Her books include Redevelopment and Race: Planning a Finer City in Postwar Detroit (Baltimore: Johns Hopkins University Press, 1997), Planning Progress: Lessons from Shoghi Effendi (Ottawa: Association for Bahá'í Studies, 1999), the co-edited (with Marsha Ritzdorf) Urban Planning and the African American Community: In the Shadows (Thousand Oaks, CA: Sage Publications, 1997), and the co-authored Detroit: Race and Uneven Development (Philadelphia: Temple University Press, 1987). She has published numerous articles and book chapters as well. She teaches classes in central-city planning, urban theory, and planning theory.
Dr. Thomas writes about diversification of the planning profession, planning history, and social equity in neighborhoods and urban revitalization. Recent research examined the implications of current research for urban policy in the state of Michigan, assessed the role of minority-race planners in the quest for a just city, explored the relationship between the concept of social equity and the civil rights movement, and examined the link between sustainability and social equity. She continues to explore planning history, particularly in Detroit, through examination of the evolution of thinking about public housing.
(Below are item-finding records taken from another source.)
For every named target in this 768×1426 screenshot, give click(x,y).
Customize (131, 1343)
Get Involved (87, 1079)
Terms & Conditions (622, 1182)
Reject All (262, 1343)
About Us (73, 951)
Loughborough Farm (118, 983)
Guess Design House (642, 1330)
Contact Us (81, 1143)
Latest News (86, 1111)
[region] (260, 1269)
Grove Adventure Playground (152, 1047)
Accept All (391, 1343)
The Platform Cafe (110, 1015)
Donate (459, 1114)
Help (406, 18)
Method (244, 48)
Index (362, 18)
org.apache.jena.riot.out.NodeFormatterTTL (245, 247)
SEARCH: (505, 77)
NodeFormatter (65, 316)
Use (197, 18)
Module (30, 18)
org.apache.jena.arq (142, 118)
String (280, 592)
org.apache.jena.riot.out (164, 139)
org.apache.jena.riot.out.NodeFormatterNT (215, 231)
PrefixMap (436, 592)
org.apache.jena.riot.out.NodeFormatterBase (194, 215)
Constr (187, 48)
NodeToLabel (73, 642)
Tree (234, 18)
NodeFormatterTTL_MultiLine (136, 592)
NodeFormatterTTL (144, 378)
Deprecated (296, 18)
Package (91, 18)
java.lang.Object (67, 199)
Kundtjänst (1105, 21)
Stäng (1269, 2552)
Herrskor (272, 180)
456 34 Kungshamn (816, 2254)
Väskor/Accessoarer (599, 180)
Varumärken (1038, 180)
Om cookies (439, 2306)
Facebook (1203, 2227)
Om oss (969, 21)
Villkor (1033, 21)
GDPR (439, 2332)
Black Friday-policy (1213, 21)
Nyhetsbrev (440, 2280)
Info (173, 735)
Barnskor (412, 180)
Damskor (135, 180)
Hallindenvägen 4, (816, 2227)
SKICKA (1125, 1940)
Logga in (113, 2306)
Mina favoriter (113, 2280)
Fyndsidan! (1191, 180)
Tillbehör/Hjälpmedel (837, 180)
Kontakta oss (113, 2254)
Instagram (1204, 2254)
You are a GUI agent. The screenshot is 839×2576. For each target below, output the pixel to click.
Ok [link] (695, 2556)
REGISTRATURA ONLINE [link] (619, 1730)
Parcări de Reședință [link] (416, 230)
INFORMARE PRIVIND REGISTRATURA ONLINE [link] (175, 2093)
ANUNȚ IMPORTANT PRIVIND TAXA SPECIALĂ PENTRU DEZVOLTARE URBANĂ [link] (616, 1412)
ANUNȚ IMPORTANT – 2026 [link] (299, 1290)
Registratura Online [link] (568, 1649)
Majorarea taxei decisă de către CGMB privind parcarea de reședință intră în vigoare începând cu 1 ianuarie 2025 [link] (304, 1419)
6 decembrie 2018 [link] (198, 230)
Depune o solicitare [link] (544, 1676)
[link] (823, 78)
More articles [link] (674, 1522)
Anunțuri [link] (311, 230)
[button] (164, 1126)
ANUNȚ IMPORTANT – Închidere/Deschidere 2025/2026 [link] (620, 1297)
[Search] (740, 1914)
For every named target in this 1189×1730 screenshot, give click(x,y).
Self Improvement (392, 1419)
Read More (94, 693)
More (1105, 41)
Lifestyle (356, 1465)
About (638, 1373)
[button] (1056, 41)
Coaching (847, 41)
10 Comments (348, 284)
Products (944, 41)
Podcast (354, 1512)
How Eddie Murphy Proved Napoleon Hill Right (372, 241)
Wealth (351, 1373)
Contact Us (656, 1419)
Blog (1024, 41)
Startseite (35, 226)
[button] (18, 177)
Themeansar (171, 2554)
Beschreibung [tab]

She is the recipient of the Association of Collegiate Schools of Planning 1999 Paul Davidoff award - given every two years for the book which best represents the ideals of social justice and equity in U. S. urban planning - for her book Redevelopment and Race. Until 2007 she was a professor at Michigan State University in East Lansing, where she developed statewide initiatives to link urban planning services on campus with community development needs in several Michigan cities. She and her husband Richard, a historian, have two adult children. They are active members of the Bahá'í Faith, a belief system which has fueled their professional interests in promoting racial and international unity.